(Your goal): Find each line below that includes "Newcastle", then copy it.

*** Records ***

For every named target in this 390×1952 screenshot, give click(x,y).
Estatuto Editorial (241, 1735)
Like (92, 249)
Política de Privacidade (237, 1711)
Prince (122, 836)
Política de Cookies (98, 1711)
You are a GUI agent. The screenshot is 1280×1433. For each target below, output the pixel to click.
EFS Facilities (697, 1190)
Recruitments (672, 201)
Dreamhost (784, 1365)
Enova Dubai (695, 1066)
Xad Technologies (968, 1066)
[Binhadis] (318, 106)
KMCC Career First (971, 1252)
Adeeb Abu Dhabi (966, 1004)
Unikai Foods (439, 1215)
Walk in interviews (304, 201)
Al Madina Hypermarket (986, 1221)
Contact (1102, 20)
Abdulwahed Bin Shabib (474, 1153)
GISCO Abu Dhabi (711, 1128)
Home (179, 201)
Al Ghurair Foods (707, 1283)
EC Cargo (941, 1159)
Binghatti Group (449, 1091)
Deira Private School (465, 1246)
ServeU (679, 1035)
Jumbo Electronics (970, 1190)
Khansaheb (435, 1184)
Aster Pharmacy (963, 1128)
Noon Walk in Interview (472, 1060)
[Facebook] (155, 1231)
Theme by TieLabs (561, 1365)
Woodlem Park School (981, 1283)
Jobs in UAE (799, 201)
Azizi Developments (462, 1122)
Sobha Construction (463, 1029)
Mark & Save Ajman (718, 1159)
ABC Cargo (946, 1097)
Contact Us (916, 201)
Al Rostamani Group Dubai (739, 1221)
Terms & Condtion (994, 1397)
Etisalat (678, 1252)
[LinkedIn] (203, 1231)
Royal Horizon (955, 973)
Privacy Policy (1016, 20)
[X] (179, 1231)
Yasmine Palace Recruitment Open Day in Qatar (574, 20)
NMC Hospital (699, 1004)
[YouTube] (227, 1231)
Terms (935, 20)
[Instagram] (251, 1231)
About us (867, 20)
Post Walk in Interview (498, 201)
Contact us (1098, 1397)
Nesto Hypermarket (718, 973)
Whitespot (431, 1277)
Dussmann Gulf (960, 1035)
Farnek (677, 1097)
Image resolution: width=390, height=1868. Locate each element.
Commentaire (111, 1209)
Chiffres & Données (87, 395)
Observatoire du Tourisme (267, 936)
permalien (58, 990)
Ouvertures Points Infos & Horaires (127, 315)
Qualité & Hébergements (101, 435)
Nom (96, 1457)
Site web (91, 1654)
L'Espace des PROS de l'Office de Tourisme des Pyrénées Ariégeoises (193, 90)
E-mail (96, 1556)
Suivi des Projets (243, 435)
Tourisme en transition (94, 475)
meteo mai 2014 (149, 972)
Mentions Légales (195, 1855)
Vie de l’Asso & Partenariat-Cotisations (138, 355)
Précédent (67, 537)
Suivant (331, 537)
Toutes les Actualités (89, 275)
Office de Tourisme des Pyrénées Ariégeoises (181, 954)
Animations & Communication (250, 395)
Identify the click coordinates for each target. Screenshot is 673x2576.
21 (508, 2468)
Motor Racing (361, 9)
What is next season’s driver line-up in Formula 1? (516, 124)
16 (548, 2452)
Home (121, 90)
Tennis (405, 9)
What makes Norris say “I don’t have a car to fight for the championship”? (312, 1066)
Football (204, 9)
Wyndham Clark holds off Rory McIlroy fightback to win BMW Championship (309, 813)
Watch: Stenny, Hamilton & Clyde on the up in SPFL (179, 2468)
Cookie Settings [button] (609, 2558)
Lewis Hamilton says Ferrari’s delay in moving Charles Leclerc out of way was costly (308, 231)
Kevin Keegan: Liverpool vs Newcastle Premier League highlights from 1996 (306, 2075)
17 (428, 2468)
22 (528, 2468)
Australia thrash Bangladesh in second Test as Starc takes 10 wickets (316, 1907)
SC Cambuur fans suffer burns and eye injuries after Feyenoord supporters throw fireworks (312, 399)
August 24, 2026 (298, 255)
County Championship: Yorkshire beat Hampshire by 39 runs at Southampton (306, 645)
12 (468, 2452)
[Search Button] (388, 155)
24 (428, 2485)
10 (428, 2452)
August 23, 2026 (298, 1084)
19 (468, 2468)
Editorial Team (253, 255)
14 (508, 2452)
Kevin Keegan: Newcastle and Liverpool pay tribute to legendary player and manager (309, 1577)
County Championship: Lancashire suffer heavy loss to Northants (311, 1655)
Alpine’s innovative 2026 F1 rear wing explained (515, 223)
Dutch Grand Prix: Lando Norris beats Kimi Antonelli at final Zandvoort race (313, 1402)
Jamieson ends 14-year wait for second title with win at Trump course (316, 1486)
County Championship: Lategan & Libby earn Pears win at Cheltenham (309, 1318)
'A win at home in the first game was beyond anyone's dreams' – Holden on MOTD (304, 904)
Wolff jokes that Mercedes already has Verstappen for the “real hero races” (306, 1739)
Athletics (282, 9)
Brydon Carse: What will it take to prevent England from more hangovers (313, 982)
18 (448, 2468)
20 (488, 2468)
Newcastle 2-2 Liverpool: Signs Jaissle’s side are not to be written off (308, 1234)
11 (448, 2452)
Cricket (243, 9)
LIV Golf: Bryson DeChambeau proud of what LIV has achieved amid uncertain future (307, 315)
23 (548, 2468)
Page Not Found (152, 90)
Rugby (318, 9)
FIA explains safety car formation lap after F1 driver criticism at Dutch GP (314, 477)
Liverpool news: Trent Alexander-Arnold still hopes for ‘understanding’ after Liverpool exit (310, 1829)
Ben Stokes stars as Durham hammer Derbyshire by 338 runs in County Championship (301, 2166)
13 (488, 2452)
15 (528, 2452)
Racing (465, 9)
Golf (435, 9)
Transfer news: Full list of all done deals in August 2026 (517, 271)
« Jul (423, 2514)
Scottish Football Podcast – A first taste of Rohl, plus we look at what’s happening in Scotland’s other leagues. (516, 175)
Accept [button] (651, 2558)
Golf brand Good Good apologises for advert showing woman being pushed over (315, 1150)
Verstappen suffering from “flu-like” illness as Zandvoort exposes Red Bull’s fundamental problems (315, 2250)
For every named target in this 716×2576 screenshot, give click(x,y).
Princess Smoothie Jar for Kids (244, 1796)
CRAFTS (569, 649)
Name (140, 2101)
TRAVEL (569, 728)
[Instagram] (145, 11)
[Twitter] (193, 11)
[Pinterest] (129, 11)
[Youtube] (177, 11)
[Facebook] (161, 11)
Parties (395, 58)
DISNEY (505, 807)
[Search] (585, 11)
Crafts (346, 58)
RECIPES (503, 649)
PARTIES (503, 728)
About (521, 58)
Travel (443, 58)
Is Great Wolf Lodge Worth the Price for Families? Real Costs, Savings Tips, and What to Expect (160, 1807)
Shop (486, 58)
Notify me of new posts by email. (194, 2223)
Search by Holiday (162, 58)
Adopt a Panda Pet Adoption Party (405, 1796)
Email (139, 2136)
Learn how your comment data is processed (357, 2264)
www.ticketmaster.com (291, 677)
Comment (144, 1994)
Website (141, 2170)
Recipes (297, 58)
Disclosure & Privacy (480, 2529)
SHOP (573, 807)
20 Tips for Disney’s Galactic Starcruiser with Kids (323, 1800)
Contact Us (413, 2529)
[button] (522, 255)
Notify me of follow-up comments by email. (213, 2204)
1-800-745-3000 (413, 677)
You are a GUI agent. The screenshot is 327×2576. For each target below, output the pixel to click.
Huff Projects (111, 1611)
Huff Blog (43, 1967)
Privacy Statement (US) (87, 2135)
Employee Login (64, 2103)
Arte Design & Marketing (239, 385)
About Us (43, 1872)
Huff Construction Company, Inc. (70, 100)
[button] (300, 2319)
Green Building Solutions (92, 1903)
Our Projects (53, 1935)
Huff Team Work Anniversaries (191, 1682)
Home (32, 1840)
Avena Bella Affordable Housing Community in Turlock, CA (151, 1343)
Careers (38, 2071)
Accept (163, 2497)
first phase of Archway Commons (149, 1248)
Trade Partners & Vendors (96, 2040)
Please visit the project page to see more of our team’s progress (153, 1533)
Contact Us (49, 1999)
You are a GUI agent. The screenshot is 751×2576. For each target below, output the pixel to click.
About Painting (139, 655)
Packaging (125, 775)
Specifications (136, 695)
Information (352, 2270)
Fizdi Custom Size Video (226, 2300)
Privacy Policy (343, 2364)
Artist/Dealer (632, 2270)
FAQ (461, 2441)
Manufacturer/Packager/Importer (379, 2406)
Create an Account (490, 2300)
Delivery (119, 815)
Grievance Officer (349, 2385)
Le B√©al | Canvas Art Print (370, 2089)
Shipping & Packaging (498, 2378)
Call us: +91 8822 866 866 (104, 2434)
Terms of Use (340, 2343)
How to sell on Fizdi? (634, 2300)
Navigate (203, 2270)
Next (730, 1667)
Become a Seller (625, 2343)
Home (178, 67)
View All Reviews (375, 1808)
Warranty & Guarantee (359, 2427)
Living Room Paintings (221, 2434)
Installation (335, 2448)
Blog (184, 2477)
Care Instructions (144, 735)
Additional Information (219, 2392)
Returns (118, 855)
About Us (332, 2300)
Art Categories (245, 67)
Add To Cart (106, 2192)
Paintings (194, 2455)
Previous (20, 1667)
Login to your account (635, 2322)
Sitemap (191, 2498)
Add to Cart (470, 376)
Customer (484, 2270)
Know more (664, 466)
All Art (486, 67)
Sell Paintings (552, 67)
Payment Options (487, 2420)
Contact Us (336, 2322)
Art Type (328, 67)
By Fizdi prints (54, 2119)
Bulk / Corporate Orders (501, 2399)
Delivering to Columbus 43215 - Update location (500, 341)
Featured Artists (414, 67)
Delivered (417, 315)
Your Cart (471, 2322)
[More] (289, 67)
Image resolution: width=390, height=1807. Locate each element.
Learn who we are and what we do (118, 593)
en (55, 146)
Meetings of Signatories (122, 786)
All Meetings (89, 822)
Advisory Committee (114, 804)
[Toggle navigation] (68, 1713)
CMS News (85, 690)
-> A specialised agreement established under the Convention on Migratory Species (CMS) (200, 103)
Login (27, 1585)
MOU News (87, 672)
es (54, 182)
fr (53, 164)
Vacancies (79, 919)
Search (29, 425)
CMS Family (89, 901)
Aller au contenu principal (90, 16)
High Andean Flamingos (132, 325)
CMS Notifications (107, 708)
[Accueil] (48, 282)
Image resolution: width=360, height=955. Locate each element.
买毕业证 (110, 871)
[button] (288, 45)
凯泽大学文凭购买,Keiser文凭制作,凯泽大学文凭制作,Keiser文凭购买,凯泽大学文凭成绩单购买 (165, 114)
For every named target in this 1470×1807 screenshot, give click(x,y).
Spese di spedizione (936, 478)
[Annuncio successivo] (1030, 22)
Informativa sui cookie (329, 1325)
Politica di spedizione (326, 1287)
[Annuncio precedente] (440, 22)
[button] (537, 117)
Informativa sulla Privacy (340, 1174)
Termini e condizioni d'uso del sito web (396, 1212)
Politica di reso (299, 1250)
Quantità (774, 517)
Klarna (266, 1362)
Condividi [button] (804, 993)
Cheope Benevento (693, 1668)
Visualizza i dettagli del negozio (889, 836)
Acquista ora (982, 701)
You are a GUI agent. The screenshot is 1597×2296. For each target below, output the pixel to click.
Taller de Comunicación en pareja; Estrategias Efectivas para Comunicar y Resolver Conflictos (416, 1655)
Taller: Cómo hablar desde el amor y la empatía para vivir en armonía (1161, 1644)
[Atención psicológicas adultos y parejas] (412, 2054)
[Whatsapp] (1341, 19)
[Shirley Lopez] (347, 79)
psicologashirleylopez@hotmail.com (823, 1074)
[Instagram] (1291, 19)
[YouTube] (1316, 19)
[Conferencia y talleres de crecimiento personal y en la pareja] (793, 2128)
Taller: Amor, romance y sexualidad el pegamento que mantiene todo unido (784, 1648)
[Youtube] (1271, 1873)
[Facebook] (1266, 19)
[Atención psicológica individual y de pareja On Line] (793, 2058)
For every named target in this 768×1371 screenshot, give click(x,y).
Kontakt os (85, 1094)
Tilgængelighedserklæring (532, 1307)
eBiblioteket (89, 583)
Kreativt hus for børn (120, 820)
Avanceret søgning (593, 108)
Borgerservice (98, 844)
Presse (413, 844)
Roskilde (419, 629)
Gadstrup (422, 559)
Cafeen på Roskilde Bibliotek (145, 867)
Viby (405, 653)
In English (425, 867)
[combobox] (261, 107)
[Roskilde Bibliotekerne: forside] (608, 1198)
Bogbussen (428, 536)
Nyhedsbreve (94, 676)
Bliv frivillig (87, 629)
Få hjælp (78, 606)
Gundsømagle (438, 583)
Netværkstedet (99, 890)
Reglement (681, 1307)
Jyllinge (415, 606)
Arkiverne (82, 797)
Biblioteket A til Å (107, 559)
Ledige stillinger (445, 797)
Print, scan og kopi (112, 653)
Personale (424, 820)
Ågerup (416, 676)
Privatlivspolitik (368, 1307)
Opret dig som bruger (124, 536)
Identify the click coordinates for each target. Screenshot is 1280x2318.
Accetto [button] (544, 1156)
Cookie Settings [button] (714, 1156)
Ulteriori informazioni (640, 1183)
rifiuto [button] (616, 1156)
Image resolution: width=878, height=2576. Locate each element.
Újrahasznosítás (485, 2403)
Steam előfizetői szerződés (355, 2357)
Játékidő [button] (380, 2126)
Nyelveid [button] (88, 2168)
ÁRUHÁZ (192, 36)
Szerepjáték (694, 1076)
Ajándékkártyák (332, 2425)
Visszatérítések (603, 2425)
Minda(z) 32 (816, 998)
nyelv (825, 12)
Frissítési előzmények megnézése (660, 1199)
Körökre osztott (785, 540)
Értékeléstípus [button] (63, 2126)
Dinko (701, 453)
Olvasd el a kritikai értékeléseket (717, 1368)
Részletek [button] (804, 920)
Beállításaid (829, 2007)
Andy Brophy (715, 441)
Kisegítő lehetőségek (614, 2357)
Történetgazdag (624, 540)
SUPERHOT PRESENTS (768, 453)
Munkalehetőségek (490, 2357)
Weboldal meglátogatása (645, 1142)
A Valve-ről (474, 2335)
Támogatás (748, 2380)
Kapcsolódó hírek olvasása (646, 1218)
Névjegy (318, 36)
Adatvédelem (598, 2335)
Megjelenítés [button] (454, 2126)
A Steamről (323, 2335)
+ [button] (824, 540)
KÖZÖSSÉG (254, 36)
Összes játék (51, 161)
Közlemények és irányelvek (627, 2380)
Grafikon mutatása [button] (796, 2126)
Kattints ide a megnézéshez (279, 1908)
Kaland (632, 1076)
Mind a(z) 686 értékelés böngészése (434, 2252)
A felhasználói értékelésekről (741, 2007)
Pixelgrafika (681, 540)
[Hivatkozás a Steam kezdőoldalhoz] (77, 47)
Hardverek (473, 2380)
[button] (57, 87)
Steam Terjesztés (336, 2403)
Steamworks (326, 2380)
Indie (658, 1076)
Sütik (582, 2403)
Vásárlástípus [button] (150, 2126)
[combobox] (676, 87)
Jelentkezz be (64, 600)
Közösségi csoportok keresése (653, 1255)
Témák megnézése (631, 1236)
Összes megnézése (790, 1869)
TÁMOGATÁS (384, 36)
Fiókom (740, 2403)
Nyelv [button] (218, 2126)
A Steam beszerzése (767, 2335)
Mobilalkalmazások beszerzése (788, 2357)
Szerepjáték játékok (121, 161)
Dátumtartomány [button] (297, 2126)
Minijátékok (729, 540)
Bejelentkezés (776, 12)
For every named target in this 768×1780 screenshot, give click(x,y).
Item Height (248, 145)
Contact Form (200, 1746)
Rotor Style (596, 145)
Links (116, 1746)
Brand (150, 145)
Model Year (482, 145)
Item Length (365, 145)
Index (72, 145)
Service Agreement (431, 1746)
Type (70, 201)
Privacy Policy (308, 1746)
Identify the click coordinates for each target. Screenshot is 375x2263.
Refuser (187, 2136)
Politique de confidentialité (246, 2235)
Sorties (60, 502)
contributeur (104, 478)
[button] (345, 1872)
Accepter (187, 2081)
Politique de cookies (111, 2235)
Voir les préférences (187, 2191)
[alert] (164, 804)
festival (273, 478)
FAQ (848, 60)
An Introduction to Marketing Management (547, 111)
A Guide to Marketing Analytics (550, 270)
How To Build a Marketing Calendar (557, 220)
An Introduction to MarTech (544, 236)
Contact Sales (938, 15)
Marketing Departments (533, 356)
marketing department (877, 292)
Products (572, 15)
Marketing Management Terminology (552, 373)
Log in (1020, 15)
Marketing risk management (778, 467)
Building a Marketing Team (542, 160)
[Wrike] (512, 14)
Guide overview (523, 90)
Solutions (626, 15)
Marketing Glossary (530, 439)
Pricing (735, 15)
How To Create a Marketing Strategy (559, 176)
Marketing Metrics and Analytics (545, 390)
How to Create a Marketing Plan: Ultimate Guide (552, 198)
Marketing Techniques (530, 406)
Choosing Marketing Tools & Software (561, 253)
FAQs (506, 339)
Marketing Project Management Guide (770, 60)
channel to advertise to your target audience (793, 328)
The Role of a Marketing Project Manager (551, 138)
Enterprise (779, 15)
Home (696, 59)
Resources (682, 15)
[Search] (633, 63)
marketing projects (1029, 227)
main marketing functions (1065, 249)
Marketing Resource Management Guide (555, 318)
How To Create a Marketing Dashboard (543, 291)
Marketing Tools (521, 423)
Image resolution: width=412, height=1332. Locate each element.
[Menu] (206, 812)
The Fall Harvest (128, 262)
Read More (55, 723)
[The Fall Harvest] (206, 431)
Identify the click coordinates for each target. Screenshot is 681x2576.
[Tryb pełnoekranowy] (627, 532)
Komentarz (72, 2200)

*** End of Records ***

(Answer to this task):
Kevin Keegan: Liverpool vs Newcastle Premier League highlights from 1996 (306, 2075)
Kevin Keegan: Newcastle and Liverpool pay tribute to legendary player and manager (309, 1577)
Newcastle 2-2 Liverpool: Signs Jaissle’s side are not to be written off (308, 1234)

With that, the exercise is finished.